Le tribunal de commerce d’Évreux, par un jugement réputé contradictoire du 18 décembre 2025, a été saisi d’une demande d’ouverture de procédure collective à l’encontre d’une société exerçant une activité d’aménagement intérieur. Le créancier poursuivant, l’URSSAF, invoquait un titre exécutoire d’un montant de 22 857,37 euros, mais la débitrice n’a pas comparu à l’audience. La question de droit portait sur la caractérisation de l’état de cessation des paiements et l’opportunité d’ouvrir une procédure sans information suffisante. La solution retenue par le tribunal est d’ordonner une enquête préalable avant de statuer sur le sort de l’entreprise défaillante.
L’insuffisance des informations disponibles justifie une mesure d’instruction préalable.
Le tribunal constate qu’il « ne dispose pas de renseignements suffisants concernant la situation financière, économique et sociale de cette entreprise » (Motifs). Il en déduit la nécessité de recueillir ces données dans le cadre d’une enquête, conformément aux articles L.621-1 et R.621-3 du code de commerce. La valeur de cette décision est de rappeler que l’ouverture d’une procédure collective suppose une connaissance préalable de la réalité de l’entreprise. La portée est de privilégier la prudence et l’information complète plutôt qu’une décision hâtive sur la liquidation ou le redressement.
L’enquête ordonnée structure la suite de la procédure vers une audience ultérieure.

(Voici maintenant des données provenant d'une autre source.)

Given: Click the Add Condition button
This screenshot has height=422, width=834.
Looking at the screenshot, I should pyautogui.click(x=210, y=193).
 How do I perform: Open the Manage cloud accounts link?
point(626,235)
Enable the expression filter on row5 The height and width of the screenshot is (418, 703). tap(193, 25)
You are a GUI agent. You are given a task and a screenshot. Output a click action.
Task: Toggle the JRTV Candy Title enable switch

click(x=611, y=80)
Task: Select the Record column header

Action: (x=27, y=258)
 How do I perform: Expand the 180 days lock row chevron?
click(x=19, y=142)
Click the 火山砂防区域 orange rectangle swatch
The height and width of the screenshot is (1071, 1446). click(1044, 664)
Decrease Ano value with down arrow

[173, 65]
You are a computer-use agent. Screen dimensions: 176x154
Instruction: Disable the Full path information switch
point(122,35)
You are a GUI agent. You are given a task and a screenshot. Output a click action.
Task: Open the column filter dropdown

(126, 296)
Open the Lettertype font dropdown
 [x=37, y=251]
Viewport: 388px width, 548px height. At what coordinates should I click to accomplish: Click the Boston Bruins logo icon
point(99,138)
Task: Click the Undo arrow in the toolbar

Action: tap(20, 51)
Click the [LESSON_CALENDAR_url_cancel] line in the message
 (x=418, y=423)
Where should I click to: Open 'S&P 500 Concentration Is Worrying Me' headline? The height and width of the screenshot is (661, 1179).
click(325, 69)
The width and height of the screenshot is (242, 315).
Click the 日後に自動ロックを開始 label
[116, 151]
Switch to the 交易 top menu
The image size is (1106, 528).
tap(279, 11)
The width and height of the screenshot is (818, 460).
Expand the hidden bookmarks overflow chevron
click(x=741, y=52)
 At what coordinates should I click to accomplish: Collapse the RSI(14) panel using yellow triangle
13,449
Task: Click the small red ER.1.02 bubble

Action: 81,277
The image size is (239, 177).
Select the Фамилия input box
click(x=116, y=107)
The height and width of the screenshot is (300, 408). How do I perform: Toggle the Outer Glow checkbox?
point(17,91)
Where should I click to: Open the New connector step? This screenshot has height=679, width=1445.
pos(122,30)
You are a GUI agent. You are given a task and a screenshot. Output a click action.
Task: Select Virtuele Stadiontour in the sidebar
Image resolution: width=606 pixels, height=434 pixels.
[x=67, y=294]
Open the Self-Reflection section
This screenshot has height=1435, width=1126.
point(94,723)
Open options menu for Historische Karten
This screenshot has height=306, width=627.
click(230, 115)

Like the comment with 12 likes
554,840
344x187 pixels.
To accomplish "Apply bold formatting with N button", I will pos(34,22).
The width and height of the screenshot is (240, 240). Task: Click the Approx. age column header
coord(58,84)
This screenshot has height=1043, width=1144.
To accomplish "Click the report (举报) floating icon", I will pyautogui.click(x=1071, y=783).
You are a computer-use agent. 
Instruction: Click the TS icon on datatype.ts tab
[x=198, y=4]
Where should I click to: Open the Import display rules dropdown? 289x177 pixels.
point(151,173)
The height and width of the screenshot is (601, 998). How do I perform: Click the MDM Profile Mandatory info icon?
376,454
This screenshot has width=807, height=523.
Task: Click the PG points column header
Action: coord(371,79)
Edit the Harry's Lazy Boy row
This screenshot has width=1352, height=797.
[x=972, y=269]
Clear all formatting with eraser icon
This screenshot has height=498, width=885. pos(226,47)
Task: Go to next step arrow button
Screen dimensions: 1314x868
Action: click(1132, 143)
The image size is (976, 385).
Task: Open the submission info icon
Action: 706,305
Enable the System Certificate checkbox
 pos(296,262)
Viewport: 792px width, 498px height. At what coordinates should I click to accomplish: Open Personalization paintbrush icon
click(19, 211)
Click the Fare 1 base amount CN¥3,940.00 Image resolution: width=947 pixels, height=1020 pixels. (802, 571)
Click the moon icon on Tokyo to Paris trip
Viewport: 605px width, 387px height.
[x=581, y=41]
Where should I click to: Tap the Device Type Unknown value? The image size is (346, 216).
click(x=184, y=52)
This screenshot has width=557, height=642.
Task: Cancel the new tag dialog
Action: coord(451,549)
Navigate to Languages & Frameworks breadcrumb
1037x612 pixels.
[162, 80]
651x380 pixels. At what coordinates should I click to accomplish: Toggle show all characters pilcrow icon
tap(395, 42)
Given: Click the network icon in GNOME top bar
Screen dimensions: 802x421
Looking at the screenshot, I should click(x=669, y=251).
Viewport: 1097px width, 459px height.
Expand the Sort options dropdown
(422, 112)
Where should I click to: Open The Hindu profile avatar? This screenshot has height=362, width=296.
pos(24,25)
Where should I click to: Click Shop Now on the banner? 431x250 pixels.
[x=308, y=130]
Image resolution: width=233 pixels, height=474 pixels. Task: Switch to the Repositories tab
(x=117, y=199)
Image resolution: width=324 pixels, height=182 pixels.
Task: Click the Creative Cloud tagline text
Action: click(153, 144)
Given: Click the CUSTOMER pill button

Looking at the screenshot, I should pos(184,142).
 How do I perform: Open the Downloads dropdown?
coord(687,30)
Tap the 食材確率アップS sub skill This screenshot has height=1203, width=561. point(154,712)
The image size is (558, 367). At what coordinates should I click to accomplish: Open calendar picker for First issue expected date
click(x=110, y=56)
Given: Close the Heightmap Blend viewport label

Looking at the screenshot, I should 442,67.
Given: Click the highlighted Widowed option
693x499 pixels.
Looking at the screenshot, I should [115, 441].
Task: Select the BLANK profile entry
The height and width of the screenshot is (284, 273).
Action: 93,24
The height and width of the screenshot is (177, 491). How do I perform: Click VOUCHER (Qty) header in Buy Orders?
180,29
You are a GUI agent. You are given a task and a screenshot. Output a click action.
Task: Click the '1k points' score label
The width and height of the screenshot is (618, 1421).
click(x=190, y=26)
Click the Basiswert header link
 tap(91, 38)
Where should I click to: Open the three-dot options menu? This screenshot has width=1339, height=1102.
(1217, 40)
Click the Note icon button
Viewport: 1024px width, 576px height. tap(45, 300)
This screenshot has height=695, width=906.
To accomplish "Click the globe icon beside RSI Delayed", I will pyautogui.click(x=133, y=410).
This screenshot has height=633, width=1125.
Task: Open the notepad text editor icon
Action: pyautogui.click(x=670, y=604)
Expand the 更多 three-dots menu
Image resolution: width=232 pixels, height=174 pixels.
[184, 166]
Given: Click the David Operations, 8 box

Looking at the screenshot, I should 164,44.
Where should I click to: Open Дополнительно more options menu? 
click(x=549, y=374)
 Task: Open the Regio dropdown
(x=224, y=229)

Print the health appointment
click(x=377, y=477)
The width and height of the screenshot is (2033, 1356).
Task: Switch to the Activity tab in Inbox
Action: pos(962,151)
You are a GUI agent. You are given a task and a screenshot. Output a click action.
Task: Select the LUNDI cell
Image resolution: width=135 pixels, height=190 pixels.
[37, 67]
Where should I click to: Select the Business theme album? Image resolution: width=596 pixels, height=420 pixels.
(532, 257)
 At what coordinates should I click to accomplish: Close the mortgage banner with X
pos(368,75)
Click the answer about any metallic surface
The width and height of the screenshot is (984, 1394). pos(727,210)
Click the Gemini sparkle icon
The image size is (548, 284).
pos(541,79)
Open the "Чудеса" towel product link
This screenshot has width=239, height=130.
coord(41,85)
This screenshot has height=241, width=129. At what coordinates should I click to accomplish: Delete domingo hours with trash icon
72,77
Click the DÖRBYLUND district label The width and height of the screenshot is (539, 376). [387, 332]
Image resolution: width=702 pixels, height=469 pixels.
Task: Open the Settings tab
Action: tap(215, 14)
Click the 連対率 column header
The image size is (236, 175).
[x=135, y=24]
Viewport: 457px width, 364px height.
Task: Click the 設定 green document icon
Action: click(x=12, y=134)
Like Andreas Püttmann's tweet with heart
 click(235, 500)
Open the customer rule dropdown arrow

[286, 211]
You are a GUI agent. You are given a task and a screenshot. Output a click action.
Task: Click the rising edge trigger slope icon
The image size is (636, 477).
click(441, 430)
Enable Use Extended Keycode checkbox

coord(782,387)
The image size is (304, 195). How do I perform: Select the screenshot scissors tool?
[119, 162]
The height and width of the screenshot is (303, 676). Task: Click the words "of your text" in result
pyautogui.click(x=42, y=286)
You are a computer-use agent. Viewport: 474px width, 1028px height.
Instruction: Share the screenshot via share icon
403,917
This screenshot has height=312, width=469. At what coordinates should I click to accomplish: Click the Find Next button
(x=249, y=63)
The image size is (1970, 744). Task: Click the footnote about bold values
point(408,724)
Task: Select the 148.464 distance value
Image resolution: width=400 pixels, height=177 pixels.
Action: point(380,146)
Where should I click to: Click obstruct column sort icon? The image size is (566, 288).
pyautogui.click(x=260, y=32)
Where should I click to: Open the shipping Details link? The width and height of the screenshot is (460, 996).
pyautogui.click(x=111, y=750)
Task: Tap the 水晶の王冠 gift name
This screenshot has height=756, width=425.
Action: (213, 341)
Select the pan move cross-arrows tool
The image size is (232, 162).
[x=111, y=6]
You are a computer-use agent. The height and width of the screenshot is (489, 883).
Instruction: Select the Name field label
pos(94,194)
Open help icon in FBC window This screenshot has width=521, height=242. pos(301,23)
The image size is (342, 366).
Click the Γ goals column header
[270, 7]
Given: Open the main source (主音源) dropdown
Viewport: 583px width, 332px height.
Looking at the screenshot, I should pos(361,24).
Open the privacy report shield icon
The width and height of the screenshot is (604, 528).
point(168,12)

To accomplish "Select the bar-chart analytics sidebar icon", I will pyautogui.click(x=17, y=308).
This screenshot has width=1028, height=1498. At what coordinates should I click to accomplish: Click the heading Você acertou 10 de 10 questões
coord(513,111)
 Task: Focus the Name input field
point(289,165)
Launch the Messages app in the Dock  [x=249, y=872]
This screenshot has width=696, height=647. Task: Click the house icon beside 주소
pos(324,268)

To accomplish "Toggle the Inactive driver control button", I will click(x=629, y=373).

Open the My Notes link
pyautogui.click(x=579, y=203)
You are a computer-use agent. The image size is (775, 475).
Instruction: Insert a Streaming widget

Le tribunal commet un juge rapporteur, assisté d’un mandataire judiciaire, pour consigner ses constatations dans un rapport écrit. Ce rapport devra être déposé au greffe dans un délai déterminé avant l’audience de renvoi fixée au 24 février 2026. La valeur de cette organisation procédurale est de garantir un débat contradictoire et éclairé. Sa portée est de différer le jugement sur le fond pour permettre une analyse approfondie, protégeant ainsi les intérêts du débiteur et des créanciers.